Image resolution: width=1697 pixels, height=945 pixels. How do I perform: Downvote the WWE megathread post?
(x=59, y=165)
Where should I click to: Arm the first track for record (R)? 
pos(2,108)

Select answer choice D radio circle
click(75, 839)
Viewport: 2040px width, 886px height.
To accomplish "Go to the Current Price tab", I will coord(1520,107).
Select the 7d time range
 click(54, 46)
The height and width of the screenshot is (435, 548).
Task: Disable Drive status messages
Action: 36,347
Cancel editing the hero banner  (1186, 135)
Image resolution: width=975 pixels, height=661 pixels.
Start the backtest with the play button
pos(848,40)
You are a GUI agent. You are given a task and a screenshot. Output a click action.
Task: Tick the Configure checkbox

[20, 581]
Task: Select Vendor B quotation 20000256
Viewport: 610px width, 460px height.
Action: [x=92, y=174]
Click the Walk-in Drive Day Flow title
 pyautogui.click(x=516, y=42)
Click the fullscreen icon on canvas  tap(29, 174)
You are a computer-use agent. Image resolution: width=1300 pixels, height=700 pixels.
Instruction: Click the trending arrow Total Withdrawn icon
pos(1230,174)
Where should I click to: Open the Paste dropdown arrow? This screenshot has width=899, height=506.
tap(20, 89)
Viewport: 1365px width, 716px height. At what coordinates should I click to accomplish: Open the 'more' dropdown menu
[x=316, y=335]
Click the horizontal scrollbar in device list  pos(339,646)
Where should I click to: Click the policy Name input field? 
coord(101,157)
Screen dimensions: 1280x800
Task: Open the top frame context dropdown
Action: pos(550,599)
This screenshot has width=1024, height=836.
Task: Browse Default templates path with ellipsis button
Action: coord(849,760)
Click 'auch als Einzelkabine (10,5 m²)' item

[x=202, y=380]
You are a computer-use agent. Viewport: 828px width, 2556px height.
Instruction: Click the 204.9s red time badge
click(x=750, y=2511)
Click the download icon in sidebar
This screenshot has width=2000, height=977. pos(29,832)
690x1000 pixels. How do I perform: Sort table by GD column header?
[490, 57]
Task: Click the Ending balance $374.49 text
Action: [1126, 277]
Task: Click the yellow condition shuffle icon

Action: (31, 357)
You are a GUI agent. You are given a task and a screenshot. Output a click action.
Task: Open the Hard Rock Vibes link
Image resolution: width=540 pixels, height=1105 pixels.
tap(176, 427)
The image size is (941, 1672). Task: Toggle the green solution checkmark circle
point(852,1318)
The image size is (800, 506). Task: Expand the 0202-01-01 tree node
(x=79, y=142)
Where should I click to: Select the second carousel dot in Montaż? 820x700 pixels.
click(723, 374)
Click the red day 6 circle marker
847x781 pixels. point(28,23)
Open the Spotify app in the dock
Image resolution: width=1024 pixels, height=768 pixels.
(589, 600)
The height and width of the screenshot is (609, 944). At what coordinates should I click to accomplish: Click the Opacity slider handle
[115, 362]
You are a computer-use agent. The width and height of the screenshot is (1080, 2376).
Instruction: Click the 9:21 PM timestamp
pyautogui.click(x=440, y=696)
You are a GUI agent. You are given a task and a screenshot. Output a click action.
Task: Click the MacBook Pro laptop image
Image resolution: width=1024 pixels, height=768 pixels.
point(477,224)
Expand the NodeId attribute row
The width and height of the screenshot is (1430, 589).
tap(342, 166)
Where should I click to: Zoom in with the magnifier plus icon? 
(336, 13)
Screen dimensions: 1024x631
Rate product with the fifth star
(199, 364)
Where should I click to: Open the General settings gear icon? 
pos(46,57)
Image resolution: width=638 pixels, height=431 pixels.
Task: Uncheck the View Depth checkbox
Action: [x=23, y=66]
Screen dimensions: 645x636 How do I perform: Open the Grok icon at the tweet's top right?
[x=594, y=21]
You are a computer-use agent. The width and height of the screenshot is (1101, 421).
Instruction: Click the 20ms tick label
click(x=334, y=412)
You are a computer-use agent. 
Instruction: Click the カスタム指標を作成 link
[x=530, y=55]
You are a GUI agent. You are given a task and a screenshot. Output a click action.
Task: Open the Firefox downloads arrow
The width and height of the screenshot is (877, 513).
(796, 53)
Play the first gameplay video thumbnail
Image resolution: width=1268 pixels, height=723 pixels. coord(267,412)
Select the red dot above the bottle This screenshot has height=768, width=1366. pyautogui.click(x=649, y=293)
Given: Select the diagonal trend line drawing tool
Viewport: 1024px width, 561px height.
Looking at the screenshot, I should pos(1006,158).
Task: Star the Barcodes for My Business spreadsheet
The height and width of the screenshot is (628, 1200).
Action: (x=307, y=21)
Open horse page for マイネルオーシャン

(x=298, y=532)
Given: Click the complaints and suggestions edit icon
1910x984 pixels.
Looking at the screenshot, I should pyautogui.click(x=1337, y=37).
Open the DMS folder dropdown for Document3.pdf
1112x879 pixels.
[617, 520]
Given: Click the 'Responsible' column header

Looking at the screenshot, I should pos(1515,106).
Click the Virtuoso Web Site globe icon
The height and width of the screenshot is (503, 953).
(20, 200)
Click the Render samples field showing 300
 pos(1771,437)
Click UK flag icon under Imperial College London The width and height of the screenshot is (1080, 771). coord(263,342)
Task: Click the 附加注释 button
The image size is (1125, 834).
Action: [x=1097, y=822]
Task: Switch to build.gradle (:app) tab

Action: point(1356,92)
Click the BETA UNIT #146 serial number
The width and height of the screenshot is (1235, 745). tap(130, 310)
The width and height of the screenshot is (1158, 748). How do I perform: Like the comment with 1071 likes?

###

Task prompt — An exact copy of all the records is what is needed here.

Answer section —
Image resolution: width=1697 pixels, height=945 pixels. How do I perform: Downvote the WWE megathread post?
(x=59, y=165)
Where should I click to: Arm the first track for record (R)? 
pos(2,108)

Select answer choice D radio circle
click(75, 839)
Viewport: 2040px width, 886px height.
To accomplish "Go to the Current Price tab", I will coord(1520,107).
Select the 7d time range
 click(54, 46)
The height and width of the screenshot is (435, 548).
Task: Disable Drive status messages
Action: 36,347
Cancel editing the hero banner  (1186, 135)
Image resolution: width=975 pixels, height=661 pixels.
Start the backtest with the play button
pos(848,40)
You are a GUI agent. You are given a task and a screenshot. Output a click action.
Task: Tick the Configure checkbox

[20, 581]
Task: Select Vendor B quotation 20000256
Viewport: 610px width, 460px height.
Action: [x=92, y=174]
Click the Walk-in Drive Day Flow title
 pyautogui.click(x=516, y=42)
Click the fullscreen icon on canvas  tap(29, 174)
You are a computer-use agent. Image resolution: width=1300 pixels, height=700 pixels.
Instruction: Click the trending arrow Total Withdrawn icon
pos(1230,174)
Where should I click to: Open the Paste dropdown arrow? This screenshot has width=899, height=506.
tap(20, 89)
Viewport: 1365px width, 716px height. At what coordinates should I click to accomplish: Open the 'more' dropdown menu
[x=316, y=335]
Click the horizontal scrollbar in device list  pos(339,646)
Where should I click to: Click the policy Name input field? 
coord(101,157)
Screen dimensions: 1280x800
Task: Open the top frame context dropdown
Action: pos(550,599)
This screenshot has width=1024, height=836.
Task: Browse Default templates path with ellipsis button
Action: coord(849,760)
Click 'auch als Einzelkabine (10,5 m²)' item

[x=202, y=380]
You are a computer-use agent. Viewport: 828px width, 2556px height.
Instruction: Click the 204.9s red time badge
click(x=750, y=2511)
Click the download icon in sidebar
This screenshot has width=2000, height=977. pos(29,832)
690x1000 pixels. How do I perform: Sort table by GD column header?
[490, 57]
Task: Click the Ending balance $374.49 text
Action: [1126, 277]
Task: Click the yellow condition shuffle icon

Action: (31, 357)
You are a GUI agent. You are given a task and a screenshot. Output a click action.
Task: Open the Hard Rock Vibes link
Image resolution: width=540 pixels, height=1105 pixels.
tap(176, 427)
The image size is (941, 1672). Task: Toggle the green solution checkmark circle
point(852,1318)
The image size is (800, 506). Task: Expand the 0202-01-01 tree node
(x=79, y=142)
Where should I click to: Select the second carousel dot in Montaż? 820x700 pixels.
click(723, 374)
Click the red day 6 circle marker
847x781 pixels. point(28,23)
Open the Spotify app in the dock
Image resolution: width=1024 pixels, height=768 pixels.
(589, 600)
The height and width of the screenshot is (609, 944). At what coordinates should I click to accomplish: Click the Opacity slider handle
[115, 362]
You are a computer-use agent. The width and height of the screenshot is (1080, 2376).
Instruction: Click the 9:21 PM timestamp
pyautogui.click(x=440, y=696)
You are a GUI agent. You are given a task and a screenshot. Output a click action.
Task: Click the MacBook Pro laptop image
Image resolution: width=1024 pixels, height=768 pixels.
point(477,224)
Expand the NodeId attribute row
The width and height of the screenshot is (1430, 589).
tap(342, 166)
Where should I click to: Zoom in with the magnifier plus icon? 
(336, 13)
Screen dimensions: 1024x631
Rate product with the fifth star
(199, 364)
Where should I click to: Open the General settings gear icon? 
pos(46,57)
Image resolution: width=638 pixels, height=431 pixels.
Task: Uncheck the View Depth checkbox
Action: [x=23, y=66]
Screen dimensions: 645x636 How do I perform: Open the Grok icon at the tweet's top right?
[x=594, y=21]
You are a computer-use agent. The width and height of the screenshot is (1101, 421).
Instruction: Click the 20ms tick label
click(x=334, y=412)
You are a computer-use agent. 
Instruction: Click the カスタム指標を作成 link
[x=530, y=55]
You are a GUI agent. You are given a task and a screenshot. Output a click action.
Task: Open the Firefox downloads arrow
The width and height of the screenshot is (877, 513).
(796, 53)
Play the first gameplay video thumbnail
Image resolution: width=1268 pixels, height=723 pixels. coord(267,412)
Select the red dot above the bottle This screenshot has height=768, width=1366. pyautogui.click(x=649, y=293)
Given: Select the diagonal trend line drawing tool
Viewport: 1024px width, 561px height.
Looking at the screenshot, I should pos(1006,158).
Task: Star the Barcodes for My Business spreadsheet
The height and width of the screenshot is (628, 1200).
Action: (x=307, y=21)
Open horse page for マイネルオーシャン

(x=298, y=532)
Given: Click the complaints and suggestions edit icon
1910x984 pixels.
Looking at the screenshot, I should pyautogui.click(x=1337, y=37).
Open the DMS folder dropdown for Document3.pdf
1112x879 pixels.
[617, 520]
Given: Click the 'Responsible' column header

Looking at the screenshot, I should pos(1515,106).
Click the Virtuoso Web Site globe icon
The height and width of the screenshot is (503, 953).
(20, 200)
Click the Render samples field showing 300
 pos(1771,437)
Click UK flag icon under Imperial College London The width and height of the screenshot is (1080, 771). coord(263,342)
Task: Click the 附加注释 button
The image size is (1125, 834).
Action: [x=1097, y=822]
Task: Switch to build.gradle (:app) tab

Action: point(1356,92)
Click the BETA UNIT #146 serial number
The width and height of the screenshot is (1235, 745). tap(130, 310)
The width and height of the screenshot is (1158, 748). How do I perform: Like the comment with 1071 likes?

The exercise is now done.